**Complete the following:**
1: From the anemia post, copy everything from "I took the iron" down to "the normal range.".
2: Answer these from the anemia post:
(a) In what month did the writer start taking iron supplements?
(b) What ferritin level was reported at the February 24 physical exam?
(c) In what year did the writer start donating blood?

**Study text:**
= Beginning of Section =
Tuesday, February 28, 2017

Anemia begone!

Since February is a short month, this will be a short post with a quick but important update on me. As you may recall, in early 2016 I was diagnosed with iron deficiency anemia, which led to a series of tests to rule out internal bleeding as the cause. After having my entire GI tract cleansed, inspected, and photographed from one end to the other and finding no abnormalities, I was referred to a hematologist who had me start taking iron supplements in September. That seemed to turn things around as you can clearly see in the chart below:

I took the iron supplements from the middle of September through the end of December of 2016, which brought my hemoglobin up from 13.3 to 15.3. More importantly, my ferritin level increased over this same time period from 5 to 28. I was curious to see what would happen after I stopped taking the iron supplements, and I received the good news at my annual physical exam on February 24 that my hemoglobin went up to 15.9, which was normal for me before I started donating blood in 2013. The really good news is that my ferritin increased to 41.7 (normal ferritin level is approximately 24 to 336 ng/mL), indicating my body is able to store iron in sufficient quantities again. All the other numbers related to the red blood cells were within the normal range except one, which was barely outside the normal range.
= End of Section =
**Dataset excerpt:**
= Beginning of Section =
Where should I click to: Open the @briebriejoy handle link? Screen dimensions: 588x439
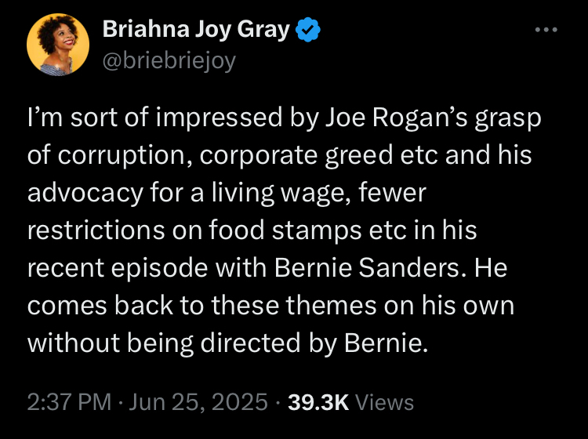pos(169,60)
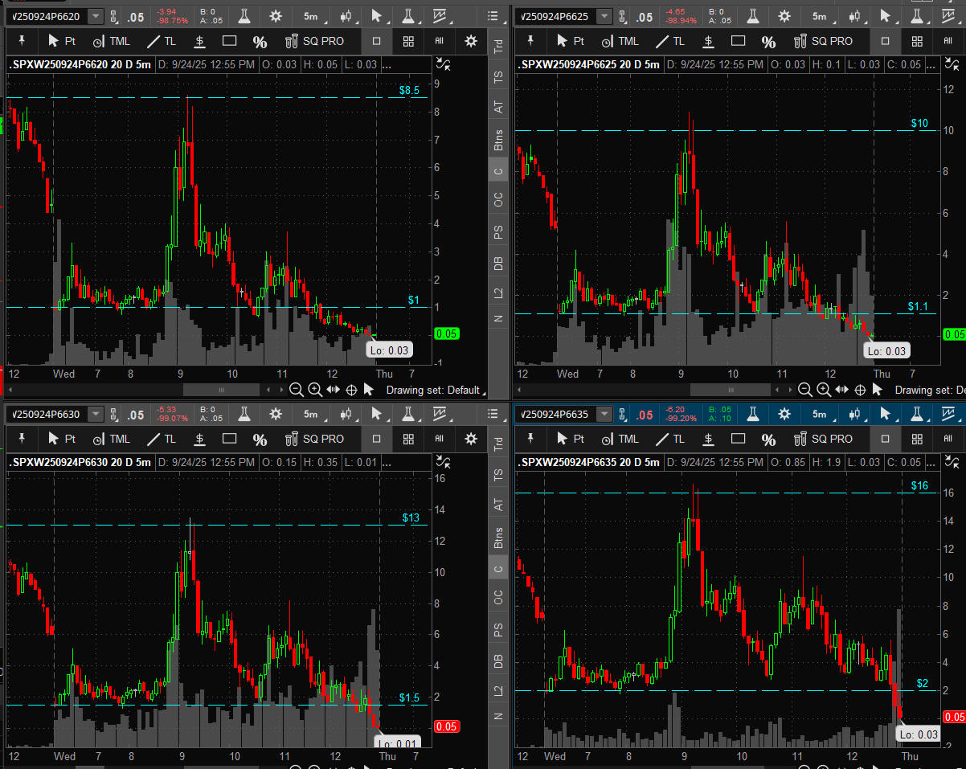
= End of Section =
**Activity answers:**
1:
I took the iron supplements from the middle of September through the end of December of 2016, which brought my hemoglobin up from 13.3 to 15.3. More importantly, my ferritin level increased over this same time period from 5 to 28. I was curious to see what would happen after I stopped taking the iron supplements, and I received the good news at my annual physical exam on February 24 that my hemoglobin went up to 15.9, which was normal for me before I started donating blood in 2013. The really good news is that my ferritin increased to 41.7 (normal ferritin level is approximately 24 to 336 ng/mL), indicating my body is able to store iron in sufficient quantities again. All the other numbers related to the red blood cells were within the normal range except one, which was barely outside the normal range.

2:
(a) September
(b) 41.7
(c) 2013